Holdorf - Endstation Holdorf. Wenige Meter vor dem Bahnhof sah ein Lokführer gerade noch rechtzeitig den gebrochenen Schienenstrang am Bahnübergang. Er stoppte den Zug aus Richtung Gadebusch, wenig später bittet die Ola ihre Fahrgäste zum Umsteigen in Taxis.

„Das hat unwahrscheinlich gerumst“
Diese Sonderfahrt auf der Straße haben die Fahrgäste nach bisherigen Erkenntnissen der Polizei einem betrunkenen Landwirt zu verdanken. Er soll mit einem Radlader den Bahnübergang passiert haben. „Dabei verhakte sich offenbar ein Zinken der Radladerschaufel an der Schiene und der Gleisstrang brach“, sagte ein Polizeibeamter vor Ort. Der Krach muss ohrenbetäubend sein. „Das hat unwahrscheinlich gerumst“, berichtet ein Anwohner.

Ein Passant, der sich zum Unglückszeitpunkt auf dem Bahnhof aufhielt, sah das Ganze mit eigenen Augen. Nach seinen Schilderungen soll der Fahrer des Radladers nach der Havarie kurz ausgestiegen und wenig später davon gefahren sein.

Die Polizei ermittelt wegen Fahrerflucht und fand den mutmaßlichen Unglücksfahrer wenig später auf einem Agrarstützpunkt in der Nähe von Gadebusch. Ein erster Alkoholtest ergab einen Wert von 0,92 Promille. Seinen Führerschein ist der Mann vorerst los und Ärger mit dem Chef vorprogrammiert.
Der Gleisbruch von Holdorf könnte teuer werden. Denn durch die Einstellung des Bahnverkehrs ist die OLA gezwungen, Busse für ihre Kunden einzusetzen. „Wir bitten unsere Kunden um Nachsicht. Im Moment gibt es einen Schienenersatzverkehr zwischen Groß Brütz und Rehna“, sagt Ulrike Wild. Sie ist die stellvertretende Einsenbahnbetriebsleiterin der OLA.
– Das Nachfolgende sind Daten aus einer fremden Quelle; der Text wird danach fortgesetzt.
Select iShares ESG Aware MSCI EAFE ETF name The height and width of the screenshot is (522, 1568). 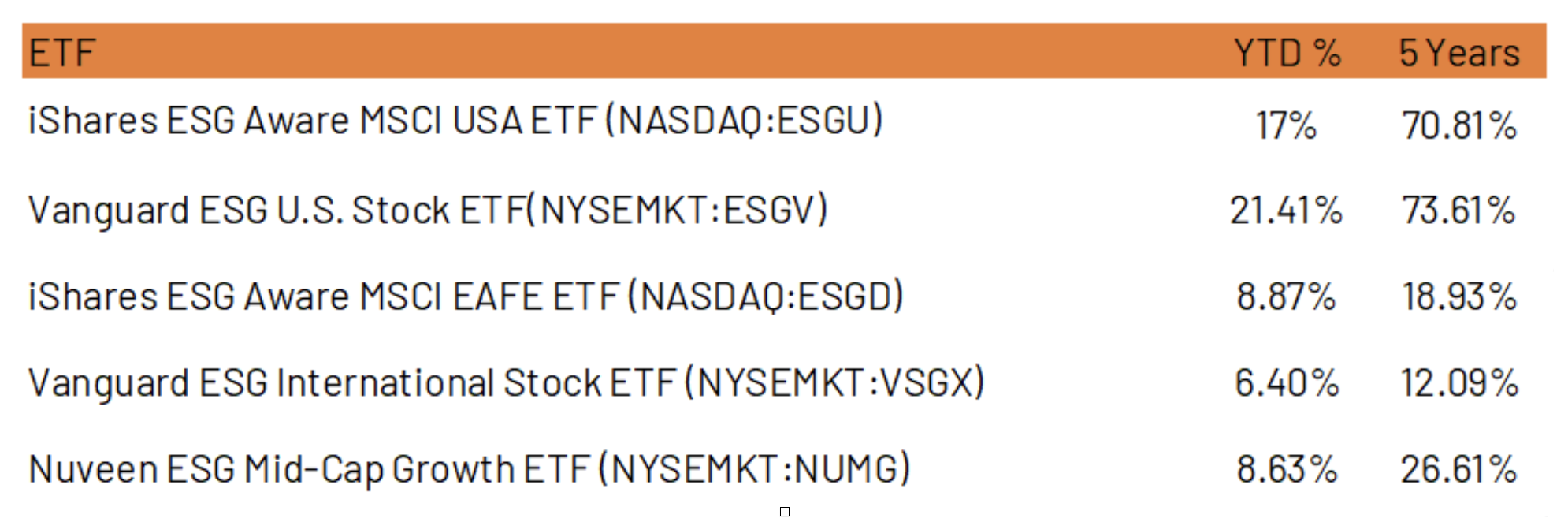(x=466, y=296)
„Das ist keine Sache von Minuten, sondern Stunden“
Die Sperrung dauert mindestens bis heute Nachmittag. Fachleute müssen nicht nur einen Teil des Bahnübergangs anheben, sondern auch einen etwa zehn Meter langen Schienenstrang aus Stahl heraustrennen. Anschließend wird das Ersatzstück mit einem speziellen Schweißverfahren mit dem Schienennetz verbunden. „Das alles ist keine Sache von Minuten, sondern dauert Stunden“, verdeutlicht ein Beamter der Bundespolizei. Die Kräfte, die gewirkt haben, müssen enorm gewesen sein.

Burkhard Ahlert von der Deutschen Bahn sagte gestern: „Der Schaden geht in die Tausende.“ Nach seinen Angaben war die Strecke seit gestern früh 8 Uhr für den Bahnverkehr gesperrt.
Nach Informationen unserer Zeitung soll zuvor noch ein Zug der OLA über den gebrochene Schienenstrang gerollt sein. Im Extremfall hätte der Zug entgleisen und in die Radegastwiesen stürzen können. Für Lokführer aus Richtung Rehna war der Schaden kaum zu erkennen.